Попадались среди выпущенных на свободу пленников и видные особы, например, великий магистр братства Бедных Рыцарей Храма, Бертран де Бланфор.
Не успел князь и антиохийские тамплиеры проводить столь важную персону, как пришла весть о приезде старого знакомца Ренольда Шатийонского, Бертрана Тулузского, с ним вместе, к большой радости Ангеррана и удовольствию его молочного брата, пришёл и Пьер, бывший грум бедного пилигрима из Шатийона.
В честь Бертрана князь дал несколько пиров, а когда отшумело веселье, принял графа приватно в маленьком зале, предназначенном для обедов в узком кругу. Все присутствовавшие на трапезе, включая и княгиню, вскоре удалились, и Ренольд остался с Бертраном в компании Ангеррана и нескольких слуг, которые ожидали распоряжений, сидя у стен поодаль, на набросанной на полу соломе.
— За ваше доброе здравье, сир Бертран, — проговорил князь, поднимая очередную чашу.

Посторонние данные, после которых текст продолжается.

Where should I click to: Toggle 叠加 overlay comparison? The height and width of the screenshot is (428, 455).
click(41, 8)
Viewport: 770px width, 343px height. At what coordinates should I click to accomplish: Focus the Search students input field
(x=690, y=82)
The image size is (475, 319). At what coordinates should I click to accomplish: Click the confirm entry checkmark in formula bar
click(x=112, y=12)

— Благодарю, ваше сиятельство, — ответил граф и, отпив немного, поставил кубок на стол. — Здоровье, это как раз то, чего у меня больше нет, — добавил он с едва заметной горькой усмешкой. — Я уже не тот, что прежде.
— Ну, это вы бросьте, мессир! — стукнув по столешнице кулаком, нахмурился Ренольд. Он в отличие от гостя пил вволю. — Что значит, не такой? Я вас помню добрым рыцарем, а кто был таковым, не может стать другим! Правильно я говорю, Ангерран?.. Чёрт, всё время забываю, что ты теперь рыцарь, извините, шевалье, вы ведь теперь мой марешаль...

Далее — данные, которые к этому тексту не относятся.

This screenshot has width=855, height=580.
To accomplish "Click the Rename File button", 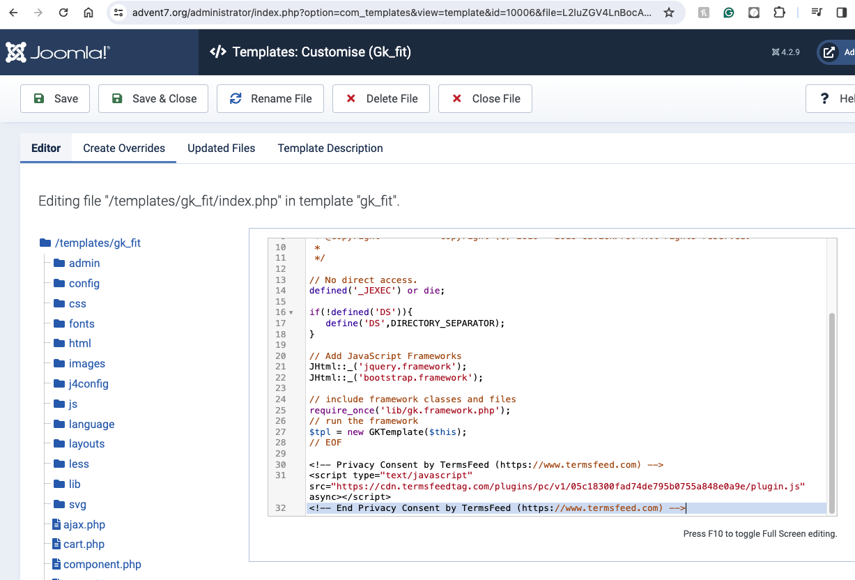I will [x=270, y=98].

Молочный брат и правда уже три года носил звание марешаля. Во избежание повторения ситуации, подобной той, что имела место в первом сражении с Браной на Кипре, князь, в дополнение к двум уже имевшимся марешалям, назначил Ангеррана на вторую по важности должность в военной иерархии княжества[125]. Явление по тем временам обычное, тот же Нур ед-Дин, например, сделал своего молочного брата Маджд ед-Дина ни много ни мало правителем Алеппо.
Марешаль? Князь? Граф? Нет, хозяин не желал чиниться, ему хотелось оказаться в этом пресловутом «как раньше».

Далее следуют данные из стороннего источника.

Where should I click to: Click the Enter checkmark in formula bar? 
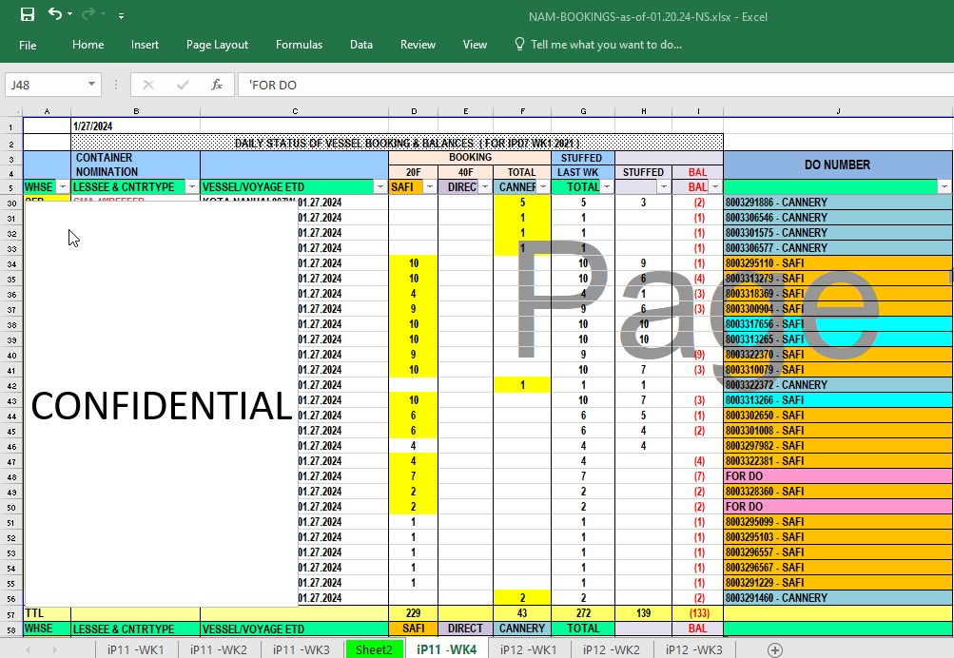click(183, 85)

— Давайте-ка запросто, как в старые времена?! — предложил он. — Ого! Вот за это и выпьем! За старые времена, идёт?!
— Идёт, ваше сиятельство, — согласился Бертран. — За старые времена я выпью.
— Вина! — закричал Ангерран. И слуги, моментально примчавшись, наполнили кубки господ.
— Ваш тост, мессир Бертран! — воскликнул князь.